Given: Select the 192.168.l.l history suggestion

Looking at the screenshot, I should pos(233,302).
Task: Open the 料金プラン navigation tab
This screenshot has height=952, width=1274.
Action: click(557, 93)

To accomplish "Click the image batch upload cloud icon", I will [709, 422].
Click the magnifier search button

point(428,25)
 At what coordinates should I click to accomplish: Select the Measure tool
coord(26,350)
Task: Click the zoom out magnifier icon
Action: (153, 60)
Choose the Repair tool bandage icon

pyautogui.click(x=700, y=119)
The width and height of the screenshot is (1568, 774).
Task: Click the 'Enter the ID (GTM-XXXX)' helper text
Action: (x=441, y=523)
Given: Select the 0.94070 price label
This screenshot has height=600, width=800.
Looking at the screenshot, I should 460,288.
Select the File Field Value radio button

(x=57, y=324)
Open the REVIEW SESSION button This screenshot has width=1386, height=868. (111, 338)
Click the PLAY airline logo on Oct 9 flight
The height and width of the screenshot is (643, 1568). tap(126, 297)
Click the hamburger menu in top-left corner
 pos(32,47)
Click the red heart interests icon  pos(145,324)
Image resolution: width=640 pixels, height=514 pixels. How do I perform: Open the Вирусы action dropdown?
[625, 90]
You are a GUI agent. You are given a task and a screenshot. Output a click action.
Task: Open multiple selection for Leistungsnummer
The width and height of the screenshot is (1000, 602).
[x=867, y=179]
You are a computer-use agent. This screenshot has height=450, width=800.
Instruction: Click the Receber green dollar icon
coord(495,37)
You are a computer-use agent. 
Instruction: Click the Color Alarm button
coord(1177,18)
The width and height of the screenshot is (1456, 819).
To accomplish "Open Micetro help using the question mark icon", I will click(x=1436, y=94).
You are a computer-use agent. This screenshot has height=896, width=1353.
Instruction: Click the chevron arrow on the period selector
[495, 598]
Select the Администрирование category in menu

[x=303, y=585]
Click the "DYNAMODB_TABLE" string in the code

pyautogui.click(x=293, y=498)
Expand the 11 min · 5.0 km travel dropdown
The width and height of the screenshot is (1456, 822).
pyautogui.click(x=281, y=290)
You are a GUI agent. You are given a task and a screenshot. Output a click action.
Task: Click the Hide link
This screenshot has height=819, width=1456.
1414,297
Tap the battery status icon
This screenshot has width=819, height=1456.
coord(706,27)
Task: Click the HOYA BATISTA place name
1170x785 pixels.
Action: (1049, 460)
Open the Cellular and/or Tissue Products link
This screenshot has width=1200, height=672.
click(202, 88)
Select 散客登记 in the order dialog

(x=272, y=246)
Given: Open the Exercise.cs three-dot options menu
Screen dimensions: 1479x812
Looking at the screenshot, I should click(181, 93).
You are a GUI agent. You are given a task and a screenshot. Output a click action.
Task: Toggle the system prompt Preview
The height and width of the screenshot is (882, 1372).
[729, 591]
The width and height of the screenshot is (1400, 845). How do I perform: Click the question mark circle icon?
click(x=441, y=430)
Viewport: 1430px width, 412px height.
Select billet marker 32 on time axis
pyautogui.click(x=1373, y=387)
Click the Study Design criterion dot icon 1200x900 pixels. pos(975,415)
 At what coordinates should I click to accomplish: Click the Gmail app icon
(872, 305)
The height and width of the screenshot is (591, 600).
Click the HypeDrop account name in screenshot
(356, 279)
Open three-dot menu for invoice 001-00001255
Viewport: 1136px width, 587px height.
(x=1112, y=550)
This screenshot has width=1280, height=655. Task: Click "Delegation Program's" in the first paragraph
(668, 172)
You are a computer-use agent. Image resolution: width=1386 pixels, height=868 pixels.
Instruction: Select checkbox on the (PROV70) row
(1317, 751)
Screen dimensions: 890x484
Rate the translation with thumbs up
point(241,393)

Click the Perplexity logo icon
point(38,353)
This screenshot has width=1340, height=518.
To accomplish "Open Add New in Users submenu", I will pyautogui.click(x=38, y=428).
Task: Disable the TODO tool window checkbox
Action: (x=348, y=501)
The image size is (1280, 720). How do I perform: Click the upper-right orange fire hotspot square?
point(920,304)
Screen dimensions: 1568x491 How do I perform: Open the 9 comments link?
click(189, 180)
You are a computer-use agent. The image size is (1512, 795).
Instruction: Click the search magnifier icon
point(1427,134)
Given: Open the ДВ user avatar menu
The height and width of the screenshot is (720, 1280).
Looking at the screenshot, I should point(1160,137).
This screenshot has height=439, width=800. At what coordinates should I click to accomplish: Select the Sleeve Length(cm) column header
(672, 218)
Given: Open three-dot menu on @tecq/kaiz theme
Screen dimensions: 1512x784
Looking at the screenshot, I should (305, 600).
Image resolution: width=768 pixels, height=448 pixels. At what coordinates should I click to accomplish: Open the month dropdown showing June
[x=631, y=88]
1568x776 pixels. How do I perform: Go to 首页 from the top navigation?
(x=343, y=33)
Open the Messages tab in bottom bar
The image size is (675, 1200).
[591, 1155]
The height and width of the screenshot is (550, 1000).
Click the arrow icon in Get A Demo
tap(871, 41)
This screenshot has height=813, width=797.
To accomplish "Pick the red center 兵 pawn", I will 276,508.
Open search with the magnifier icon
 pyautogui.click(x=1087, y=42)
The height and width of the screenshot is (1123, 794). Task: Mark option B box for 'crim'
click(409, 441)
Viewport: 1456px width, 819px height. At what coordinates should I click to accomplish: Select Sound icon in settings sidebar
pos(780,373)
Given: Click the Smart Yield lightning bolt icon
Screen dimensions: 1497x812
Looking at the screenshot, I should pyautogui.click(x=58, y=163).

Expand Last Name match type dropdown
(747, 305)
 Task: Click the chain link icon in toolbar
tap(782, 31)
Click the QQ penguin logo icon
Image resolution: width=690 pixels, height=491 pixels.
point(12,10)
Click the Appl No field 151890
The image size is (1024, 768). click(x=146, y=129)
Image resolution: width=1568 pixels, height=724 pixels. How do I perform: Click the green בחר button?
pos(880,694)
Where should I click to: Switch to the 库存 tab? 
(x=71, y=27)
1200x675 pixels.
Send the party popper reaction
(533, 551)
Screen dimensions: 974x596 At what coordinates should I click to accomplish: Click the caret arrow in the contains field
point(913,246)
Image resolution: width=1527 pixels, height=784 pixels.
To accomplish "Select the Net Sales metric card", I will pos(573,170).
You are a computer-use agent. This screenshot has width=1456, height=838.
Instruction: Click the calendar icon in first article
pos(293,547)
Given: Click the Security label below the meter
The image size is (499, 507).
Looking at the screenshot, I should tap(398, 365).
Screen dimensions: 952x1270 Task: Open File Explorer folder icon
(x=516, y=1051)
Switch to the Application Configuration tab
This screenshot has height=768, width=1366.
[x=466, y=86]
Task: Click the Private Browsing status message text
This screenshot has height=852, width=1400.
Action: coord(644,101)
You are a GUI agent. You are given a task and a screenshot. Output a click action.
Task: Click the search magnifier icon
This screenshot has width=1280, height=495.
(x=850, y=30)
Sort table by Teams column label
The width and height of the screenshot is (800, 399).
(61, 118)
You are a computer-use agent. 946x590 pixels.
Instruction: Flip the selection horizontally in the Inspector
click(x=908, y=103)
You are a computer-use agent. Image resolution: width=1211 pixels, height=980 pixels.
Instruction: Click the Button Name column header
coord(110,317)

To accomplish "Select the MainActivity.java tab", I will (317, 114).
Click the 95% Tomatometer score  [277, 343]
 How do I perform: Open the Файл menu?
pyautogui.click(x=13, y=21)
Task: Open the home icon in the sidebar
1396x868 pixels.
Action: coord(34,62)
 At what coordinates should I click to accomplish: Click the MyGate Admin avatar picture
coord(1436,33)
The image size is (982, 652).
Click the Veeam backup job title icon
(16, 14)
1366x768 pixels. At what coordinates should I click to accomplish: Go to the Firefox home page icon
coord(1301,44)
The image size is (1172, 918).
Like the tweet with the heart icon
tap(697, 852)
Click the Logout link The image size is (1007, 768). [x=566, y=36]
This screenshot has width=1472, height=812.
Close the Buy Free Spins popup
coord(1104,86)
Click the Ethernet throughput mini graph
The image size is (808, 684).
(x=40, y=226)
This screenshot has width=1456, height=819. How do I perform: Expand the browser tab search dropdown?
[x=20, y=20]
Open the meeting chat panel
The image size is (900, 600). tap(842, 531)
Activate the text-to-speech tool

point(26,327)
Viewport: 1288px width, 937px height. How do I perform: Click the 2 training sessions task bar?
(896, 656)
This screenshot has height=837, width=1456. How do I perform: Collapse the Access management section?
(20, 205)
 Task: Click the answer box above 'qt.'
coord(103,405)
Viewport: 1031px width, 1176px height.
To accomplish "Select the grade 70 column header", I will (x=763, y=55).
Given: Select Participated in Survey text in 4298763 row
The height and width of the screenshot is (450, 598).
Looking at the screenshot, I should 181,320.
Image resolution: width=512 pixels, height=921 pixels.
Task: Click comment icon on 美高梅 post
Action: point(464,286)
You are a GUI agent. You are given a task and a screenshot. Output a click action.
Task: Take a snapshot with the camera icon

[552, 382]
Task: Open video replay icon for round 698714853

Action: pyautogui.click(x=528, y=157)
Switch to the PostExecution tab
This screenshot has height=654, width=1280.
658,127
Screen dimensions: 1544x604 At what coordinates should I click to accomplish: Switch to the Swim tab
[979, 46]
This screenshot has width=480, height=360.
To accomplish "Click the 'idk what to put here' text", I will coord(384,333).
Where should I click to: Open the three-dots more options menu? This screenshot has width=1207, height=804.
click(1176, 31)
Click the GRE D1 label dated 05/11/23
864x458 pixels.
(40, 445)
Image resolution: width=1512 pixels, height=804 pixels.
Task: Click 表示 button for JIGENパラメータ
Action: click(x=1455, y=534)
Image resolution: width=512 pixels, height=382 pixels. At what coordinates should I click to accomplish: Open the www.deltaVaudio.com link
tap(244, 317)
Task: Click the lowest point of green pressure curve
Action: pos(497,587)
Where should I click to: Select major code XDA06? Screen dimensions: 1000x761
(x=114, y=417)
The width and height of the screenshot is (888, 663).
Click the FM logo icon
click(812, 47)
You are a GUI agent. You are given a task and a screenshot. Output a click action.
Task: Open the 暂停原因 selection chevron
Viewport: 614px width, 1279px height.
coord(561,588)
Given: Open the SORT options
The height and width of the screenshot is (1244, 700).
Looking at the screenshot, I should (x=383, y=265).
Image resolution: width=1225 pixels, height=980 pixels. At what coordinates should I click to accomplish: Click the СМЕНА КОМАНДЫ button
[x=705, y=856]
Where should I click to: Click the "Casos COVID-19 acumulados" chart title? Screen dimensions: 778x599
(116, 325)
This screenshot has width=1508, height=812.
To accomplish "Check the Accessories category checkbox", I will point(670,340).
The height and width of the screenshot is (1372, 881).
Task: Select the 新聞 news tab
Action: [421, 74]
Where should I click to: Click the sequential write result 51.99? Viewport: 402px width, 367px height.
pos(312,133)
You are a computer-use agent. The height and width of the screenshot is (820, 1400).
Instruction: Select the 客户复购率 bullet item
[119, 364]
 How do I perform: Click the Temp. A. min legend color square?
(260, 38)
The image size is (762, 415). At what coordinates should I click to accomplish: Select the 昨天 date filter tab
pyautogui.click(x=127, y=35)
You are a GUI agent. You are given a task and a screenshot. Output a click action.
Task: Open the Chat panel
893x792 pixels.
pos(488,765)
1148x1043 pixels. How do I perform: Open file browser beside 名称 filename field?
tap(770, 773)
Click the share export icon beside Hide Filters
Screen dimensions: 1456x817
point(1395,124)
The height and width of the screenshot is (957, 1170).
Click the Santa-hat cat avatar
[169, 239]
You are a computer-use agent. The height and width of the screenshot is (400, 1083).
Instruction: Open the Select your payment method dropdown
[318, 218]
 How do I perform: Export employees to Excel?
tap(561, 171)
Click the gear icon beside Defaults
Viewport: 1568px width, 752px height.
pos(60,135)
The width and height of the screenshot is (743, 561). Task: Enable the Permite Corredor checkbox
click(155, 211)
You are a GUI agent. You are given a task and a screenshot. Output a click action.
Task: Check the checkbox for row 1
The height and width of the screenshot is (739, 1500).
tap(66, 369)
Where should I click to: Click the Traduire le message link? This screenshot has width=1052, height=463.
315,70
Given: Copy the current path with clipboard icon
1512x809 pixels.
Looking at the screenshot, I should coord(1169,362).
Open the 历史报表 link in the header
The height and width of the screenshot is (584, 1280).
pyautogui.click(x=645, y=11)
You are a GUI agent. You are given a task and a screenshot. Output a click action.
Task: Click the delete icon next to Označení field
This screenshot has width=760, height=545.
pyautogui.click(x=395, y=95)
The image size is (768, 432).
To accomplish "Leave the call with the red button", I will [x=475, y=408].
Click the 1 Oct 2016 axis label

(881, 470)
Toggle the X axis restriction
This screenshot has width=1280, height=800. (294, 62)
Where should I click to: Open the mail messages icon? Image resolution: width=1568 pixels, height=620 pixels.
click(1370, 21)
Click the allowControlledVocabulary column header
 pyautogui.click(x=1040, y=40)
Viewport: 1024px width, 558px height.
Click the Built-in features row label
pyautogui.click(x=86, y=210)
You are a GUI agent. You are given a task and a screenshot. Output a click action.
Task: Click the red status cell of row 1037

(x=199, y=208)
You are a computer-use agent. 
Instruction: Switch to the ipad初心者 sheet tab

———

• [JOB] Can you copy the data word for word, starting at its first line and stopping after the line that contains "Action: (x=441, y=523)"?

• [EXPECTED ANSWER]
Given: Select the 192.168.l.l history suggestion

Looking at the screenshot, I should pos(233,302).
Task: Open the 料金プラン navigation tab
This screenshot has height=952, width=1274.
Action: click(557, 93)

To accomplish "Click the image batch upload cloud icon", I will [709, 422].
Click the magnifier search button

point(428,25)
 At what coordinates should I click to accomplish: Select the Measure tool
coord(26,350)
Task: Click the zoom out magnifier icon
Action: (153, 60)
Choose the Repair tool bandage icon

pyautogui.click(x=700, y=119)
The width and height of the screenshot is (1568, 774).
Task: Click the 'Enter the ID (GTM-XXXX)' helper text
Action: (x=441, y=523)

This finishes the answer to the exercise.